The first half of Speak’s sophomore release, Pedals, is full of heavy dance and electronic music influences, including some beats and sounds that sound like they belong from Kanye West’s Yeezus. However, the melody and catchy rhythms of the synthpop band come alive after the initial few tracks to provide a cohesive listening experience, full of metaphorical and insightful lyrics about celebrity life, love and artist vulnerability. The incorporation of traditional and experimental instrumentation helps the band develop an extremely alluring sound, strongly captivating the emotions throughout the album.

One of the first tracks on the release, “Nightlight,” sports a riveting robotic-like guitar solo on top of a momentous, electronic-heavy rhythm. From the ‘80s dance pop-influenced song “Peaks” onward, Pedals finds its groove with notable drumming and driving synth riffs that vary in dynamics, intensity and tempo. On “Modern Art,” lead vocalist Troupe Gammage sings about artist insecurities over a simple but powerful guitar riff and drumline. “Be Reasonable Diane” has Gammage channeling his best Lou Reed impression, and nails it as the synthesizers and drums provide a melodious and captivating progression. The dark ambiance created by the music in “Congo” complements the sympathetic lyrics about good-byes and walking away from a good thing.

Pedals has a plethora of foot-tapping tracks that will entice audiences on multiple listens.
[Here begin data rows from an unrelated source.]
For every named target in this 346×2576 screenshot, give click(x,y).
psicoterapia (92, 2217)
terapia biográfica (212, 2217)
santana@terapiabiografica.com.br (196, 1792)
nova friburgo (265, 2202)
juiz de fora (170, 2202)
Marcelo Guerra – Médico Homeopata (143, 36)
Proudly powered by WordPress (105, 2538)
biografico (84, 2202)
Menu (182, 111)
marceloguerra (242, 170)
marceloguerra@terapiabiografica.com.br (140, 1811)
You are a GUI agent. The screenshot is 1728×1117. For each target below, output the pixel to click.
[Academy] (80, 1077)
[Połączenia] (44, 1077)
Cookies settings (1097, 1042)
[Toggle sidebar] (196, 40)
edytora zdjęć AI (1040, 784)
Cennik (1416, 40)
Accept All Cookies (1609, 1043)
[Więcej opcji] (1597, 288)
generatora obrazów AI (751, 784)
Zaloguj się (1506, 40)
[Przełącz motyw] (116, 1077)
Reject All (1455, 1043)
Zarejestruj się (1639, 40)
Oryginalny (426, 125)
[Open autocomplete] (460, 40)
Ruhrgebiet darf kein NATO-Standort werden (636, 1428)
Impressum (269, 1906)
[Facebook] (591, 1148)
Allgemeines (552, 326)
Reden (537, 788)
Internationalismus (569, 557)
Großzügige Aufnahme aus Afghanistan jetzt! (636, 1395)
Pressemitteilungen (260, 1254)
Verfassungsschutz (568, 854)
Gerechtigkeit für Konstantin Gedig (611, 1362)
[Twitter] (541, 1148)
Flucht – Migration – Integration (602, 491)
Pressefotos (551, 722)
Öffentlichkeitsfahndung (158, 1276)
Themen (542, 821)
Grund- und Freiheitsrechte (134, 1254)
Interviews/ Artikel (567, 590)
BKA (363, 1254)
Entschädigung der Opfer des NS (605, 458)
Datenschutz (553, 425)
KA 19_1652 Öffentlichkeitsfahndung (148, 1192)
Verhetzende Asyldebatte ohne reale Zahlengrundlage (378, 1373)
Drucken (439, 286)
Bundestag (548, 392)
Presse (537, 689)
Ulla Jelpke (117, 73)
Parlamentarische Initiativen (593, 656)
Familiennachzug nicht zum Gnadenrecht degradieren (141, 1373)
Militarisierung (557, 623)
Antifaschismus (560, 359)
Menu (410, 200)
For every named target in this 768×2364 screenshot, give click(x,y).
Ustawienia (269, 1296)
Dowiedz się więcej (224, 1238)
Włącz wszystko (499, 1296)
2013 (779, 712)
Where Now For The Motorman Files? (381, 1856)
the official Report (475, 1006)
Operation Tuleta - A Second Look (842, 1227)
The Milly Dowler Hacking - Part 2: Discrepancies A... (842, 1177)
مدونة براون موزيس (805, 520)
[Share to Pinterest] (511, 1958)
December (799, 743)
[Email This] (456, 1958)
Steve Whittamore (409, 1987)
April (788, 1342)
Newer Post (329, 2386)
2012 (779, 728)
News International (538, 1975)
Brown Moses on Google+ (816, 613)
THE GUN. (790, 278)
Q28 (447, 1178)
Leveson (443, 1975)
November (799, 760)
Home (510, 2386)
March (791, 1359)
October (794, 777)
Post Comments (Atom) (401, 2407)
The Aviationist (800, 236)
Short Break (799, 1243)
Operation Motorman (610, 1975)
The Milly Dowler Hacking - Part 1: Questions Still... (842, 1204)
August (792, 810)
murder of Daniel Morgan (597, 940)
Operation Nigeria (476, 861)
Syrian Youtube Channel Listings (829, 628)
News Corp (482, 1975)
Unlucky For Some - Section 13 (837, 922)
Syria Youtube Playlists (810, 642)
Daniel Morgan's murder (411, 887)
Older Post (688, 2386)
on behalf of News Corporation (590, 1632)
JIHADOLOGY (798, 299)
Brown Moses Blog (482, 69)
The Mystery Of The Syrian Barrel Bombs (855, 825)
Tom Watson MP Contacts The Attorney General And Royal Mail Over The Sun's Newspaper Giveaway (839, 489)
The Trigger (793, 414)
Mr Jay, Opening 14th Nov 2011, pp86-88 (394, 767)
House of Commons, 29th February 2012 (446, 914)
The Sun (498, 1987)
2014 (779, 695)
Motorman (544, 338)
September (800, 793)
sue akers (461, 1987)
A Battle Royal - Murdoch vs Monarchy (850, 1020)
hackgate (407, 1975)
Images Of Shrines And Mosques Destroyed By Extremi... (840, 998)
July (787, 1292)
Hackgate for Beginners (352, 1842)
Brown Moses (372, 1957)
The complex and unique dynamic changes in songs, the ways that other tracks crescendo and switch tempos sound fresh and intriguing time after time. The progressive arrangements of Speak are a refreshing take on electro-pop, carving a musical path of their own in the midst of similar bands like Haim and Passion Pit that will surely develop over time and carry the Austin, TX quartet to prominence.